** Opening Extracted entries block **

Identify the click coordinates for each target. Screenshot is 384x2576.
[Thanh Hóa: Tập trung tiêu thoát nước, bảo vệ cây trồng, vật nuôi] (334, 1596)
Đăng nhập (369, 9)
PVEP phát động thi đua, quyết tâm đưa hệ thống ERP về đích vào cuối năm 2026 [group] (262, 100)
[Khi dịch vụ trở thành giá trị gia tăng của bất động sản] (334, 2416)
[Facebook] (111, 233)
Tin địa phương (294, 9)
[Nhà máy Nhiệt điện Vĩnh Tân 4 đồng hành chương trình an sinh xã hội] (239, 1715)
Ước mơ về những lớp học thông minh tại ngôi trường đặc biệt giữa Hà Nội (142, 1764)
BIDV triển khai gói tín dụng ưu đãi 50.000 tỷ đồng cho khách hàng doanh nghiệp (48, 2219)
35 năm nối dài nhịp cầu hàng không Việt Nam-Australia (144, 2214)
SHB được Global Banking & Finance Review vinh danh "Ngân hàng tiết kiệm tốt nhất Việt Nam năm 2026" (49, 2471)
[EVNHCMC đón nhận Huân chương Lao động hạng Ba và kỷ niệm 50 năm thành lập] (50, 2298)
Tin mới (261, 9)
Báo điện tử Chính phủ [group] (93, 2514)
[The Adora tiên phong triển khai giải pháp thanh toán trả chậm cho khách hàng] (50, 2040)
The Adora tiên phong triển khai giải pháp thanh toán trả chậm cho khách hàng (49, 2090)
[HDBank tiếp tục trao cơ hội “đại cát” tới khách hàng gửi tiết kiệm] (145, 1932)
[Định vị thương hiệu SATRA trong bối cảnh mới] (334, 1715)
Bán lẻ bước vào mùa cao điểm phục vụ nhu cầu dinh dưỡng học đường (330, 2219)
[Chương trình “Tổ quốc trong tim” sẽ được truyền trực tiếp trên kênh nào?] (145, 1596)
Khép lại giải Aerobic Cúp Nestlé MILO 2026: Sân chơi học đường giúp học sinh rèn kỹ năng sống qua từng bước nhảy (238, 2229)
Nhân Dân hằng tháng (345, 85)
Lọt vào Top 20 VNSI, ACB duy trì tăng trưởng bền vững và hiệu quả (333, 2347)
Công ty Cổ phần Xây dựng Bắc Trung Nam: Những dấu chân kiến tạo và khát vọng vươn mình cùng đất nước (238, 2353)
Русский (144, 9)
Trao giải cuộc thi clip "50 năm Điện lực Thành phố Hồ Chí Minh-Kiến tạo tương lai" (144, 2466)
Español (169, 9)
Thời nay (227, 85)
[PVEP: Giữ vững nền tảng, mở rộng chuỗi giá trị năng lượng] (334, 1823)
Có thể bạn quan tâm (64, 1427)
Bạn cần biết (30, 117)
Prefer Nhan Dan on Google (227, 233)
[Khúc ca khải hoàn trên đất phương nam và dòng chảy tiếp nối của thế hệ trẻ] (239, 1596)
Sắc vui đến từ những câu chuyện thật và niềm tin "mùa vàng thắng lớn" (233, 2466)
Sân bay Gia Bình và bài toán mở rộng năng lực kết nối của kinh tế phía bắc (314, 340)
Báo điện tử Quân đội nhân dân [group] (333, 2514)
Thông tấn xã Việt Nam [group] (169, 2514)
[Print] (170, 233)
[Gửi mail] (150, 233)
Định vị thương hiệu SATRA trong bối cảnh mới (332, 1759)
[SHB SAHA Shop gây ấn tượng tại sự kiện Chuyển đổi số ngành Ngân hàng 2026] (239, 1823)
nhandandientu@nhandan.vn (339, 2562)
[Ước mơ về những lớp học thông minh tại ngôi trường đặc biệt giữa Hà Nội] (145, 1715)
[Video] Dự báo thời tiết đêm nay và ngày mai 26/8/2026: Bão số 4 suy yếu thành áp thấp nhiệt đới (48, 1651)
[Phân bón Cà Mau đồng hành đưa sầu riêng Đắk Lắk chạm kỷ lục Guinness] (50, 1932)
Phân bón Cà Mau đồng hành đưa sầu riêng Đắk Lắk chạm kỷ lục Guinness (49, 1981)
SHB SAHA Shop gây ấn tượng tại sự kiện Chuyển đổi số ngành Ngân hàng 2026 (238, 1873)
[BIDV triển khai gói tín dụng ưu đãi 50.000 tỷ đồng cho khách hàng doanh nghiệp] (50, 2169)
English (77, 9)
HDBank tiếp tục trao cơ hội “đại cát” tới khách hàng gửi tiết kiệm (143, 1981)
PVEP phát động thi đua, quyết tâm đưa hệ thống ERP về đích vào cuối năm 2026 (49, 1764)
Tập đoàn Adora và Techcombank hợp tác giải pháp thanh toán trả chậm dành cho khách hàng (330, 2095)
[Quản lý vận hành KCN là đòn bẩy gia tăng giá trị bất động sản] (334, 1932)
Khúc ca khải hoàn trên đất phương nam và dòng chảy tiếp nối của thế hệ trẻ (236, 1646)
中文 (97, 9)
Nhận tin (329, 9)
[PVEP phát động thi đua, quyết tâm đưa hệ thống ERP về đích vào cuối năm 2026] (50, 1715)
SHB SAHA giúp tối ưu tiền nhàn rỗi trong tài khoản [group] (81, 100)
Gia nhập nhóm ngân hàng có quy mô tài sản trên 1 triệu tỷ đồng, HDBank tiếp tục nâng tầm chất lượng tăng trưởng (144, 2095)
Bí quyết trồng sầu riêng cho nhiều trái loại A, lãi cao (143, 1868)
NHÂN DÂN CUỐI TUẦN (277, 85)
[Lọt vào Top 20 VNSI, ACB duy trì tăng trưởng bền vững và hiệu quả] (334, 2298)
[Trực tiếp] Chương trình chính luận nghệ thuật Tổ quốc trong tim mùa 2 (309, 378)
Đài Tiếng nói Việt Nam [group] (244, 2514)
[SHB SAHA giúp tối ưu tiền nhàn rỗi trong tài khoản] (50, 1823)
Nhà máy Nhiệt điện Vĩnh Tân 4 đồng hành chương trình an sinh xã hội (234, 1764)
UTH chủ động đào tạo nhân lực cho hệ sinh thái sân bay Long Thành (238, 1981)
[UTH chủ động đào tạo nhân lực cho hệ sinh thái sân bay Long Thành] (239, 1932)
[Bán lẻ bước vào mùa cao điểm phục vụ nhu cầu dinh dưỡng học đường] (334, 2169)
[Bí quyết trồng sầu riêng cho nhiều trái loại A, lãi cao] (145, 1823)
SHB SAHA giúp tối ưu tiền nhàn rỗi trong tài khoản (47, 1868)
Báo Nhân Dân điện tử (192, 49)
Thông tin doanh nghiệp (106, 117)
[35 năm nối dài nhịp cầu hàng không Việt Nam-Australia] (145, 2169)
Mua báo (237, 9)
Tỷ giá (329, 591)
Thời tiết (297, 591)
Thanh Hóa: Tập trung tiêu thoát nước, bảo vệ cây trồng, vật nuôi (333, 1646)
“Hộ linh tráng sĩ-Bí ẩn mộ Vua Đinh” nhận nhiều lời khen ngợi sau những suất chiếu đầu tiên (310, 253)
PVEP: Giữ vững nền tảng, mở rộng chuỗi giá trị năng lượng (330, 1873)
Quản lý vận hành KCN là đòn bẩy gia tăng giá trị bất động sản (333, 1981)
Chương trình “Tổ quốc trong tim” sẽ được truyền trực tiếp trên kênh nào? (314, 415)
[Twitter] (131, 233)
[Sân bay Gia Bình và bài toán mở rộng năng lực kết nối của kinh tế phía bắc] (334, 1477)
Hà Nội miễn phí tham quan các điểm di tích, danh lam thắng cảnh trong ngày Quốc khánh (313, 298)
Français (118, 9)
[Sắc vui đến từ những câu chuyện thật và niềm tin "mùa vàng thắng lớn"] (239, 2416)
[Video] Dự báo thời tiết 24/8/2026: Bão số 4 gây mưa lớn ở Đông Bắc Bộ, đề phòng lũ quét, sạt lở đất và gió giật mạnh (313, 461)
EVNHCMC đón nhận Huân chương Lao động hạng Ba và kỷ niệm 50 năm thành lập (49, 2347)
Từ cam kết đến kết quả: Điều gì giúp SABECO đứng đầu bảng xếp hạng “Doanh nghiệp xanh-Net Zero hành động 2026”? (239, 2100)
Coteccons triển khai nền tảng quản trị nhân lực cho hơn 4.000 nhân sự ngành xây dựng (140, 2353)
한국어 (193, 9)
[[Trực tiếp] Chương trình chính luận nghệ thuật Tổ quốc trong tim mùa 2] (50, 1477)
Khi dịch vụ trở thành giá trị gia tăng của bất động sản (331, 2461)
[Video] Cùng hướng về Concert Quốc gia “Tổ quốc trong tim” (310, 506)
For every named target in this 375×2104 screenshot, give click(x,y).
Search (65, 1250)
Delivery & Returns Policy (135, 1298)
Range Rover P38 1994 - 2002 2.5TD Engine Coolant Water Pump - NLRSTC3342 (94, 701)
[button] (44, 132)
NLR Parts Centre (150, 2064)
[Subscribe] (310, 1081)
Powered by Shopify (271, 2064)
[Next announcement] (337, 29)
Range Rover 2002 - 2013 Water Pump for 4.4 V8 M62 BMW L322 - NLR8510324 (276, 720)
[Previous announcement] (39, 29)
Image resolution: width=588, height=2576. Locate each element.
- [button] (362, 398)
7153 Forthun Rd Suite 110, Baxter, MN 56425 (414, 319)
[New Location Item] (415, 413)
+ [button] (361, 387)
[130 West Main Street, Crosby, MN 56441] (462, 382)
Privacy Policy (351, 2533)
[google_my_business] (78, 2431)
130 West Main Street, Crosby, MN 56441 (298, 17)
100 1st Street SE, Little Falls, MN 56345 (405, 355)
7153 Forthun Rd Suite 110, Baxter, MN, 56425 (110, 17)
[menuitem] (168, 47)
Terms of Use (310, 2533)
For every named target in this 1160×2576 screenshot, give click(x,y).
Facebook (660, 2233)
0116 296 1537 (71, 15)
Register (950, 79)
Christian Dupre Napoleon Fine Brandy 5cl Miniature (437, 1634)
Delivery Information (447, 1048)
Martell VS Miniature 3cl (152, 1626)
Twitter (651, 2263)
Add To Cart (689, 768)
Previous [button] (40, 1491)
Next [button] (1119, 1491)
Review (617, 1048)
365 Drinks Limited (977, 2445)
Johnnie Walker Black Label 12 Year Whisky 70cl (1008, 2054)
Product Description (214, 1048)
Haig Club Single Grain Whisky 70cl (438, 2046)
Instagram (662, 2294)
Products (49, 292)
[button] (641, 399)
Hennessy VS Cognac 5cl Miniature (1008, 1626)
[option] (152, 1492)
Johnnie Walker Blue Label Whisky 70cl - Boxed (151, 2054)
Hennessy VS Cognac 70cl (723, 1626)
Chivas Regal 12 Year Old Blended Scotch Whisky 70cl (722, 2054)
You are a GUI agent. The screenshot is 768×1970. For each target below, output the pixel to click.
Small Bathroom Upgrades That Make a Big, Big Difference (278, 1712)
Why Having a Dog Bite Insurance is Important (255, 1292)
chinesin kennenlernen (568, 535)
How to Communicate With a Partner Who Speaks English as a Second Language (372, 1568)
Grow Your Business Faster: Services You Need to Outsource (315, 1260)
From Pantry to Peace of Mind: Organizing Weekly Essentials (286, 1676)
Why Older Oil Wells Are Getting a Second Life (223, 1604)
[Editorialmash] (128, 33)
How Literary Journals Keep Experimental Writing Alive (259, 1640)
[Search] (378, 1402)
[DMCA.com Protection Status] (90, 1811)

** Closing Extracted entries block **

Pull every line containing "trưởng" out of the data above.

* Response for this exercise
Lọt vào Top 20 VNSI, ACB duy trì tăng trưởng bền vững và hiệu quả (333, 2347)
Gia nhập nhóm ngân hàng có quy mô tài sản trên 1 triệu tỷ đồng, HDBank tiếp tục nâng tầm chất lượng tăng trưởng (144, 2095)
[Lọt vào Top 20 VNSI, ACB duy trì tăng trưởng bền vững và hiệu quả] (334, 2298)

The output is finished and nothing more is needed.